De 1954 saltamos a las postrimerías de la década de los 60. Los protagonistas se han hecho mayores, Tucker y Rhonda ya tienen un hogar. Y una familia, también, marcada por el amor y el dolor. De nuevo, el fatum. Un primogénito con hidrocefalia, varios hijos con evidentes signos de retraso cognitivo y una hija, Jo, convertida en extensión de la madre. Rhonda vigila la casa, Tucker trabaja para un contrabandista de alcohol, el nuevo mundo se inmiscuye en sus vidas y la violencia vuelve a aflorar, como un instinto de protección. Tucker mata, Tucker va a la cárcel. Beanpole, el contrabandista para el que trabaja, accede a un pacto entre ambos para garantizar que a su familia no le faltará de nada durante el tiempo de la condena. Y sin embargo…
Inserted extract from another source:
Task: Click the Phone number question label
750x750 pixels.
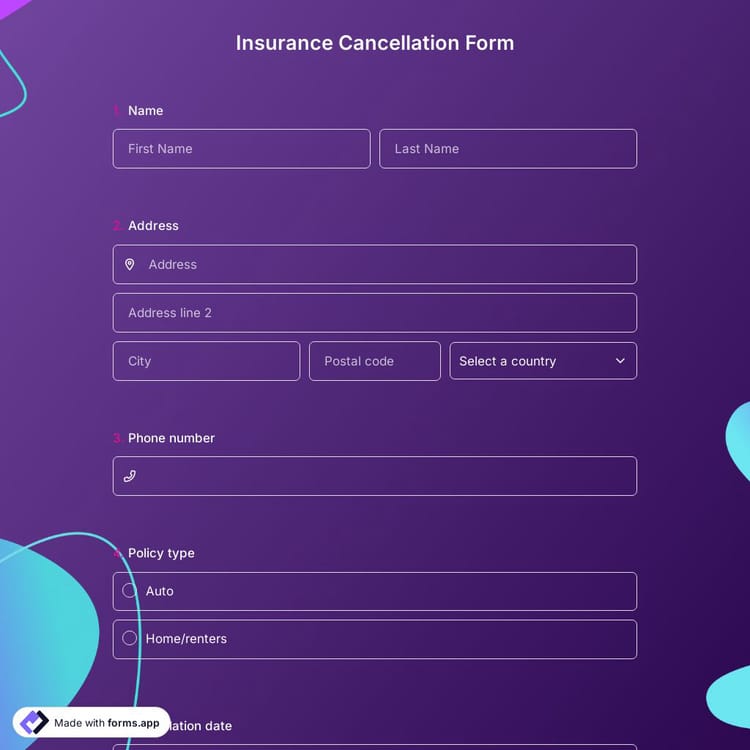Action: pos(171,438)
Cuando Tucker regrese, le faltarán unas cuantas cosas. Su hogar ya no será el mismo, sus hijos habrán quedado al cuidado de instituciones sociales y un nuevo hijo, otro Tucker, habrá nacido y crecido. La vida se abre camino, aunque ya no escuche más el arrullo de Big Billy, aunque no pueda contarle cada una de sus cuitas personales. En este punto, Offutt pergeña el vivísimo retrato de una familia tratando de sobrevivir pese a todo, pese a todos. La violencia, que siempre está presente, se manifiesta de muchas formas: como paisaje, con esa naturaleza que parece convivir junto a todo lo demás, indiferente a las reglas que dicta la condición humana; como ethos, cada vez que Tucker se revuelve contra aquello que viene del exterior, defendiendo como buenamente puede lo que corre por su sangre; o como destino, porque parece inevitable, cuando se vive en los márgenes, no recurrir a ella. Y la bondad, que también lo está, discute una y otra vez la moralidad de las acciones de sus protagonistas. El bien, el mal, la necesidad o la inevitabilidad de todo lo que sucede en las páginas de la novela.
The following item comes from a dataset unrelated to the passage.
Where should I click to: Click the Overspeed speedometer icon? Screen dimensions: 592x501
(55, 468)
La sencillez con la que Offutt desgrana los avatares de sus criaturas no resta un ápice de hondura dramática al retrato de una época y de las personas que la vivieron. Al contrario, pues es a través de esa sencillez como el escritor de Kentucky logra colocarnos frente a frente con cada dilema moral, cada respuesta emocional, cada tentativa por mantener a salvo ese hogar, un poco frágil, un poco precario, que nos habla de otra belleza. De otra bondad, también. De otro mundo, definitivamente. Por ello, las pocas páginas de Noche cerrada nos conducen hasta el fin de una época, en una América en plena transformación, en la que las vidas minúsculas todavía tenían su lugar y su razón. Su historia y su sentido. Y probablemente Offutt, como anteriormente Larry Brown, sea el mejor cronista para narrar sus historias, para descubrir a sus personajes, para devolver el encanto perdido, el valor olvidado, a un paisaje devorado por el tiempo.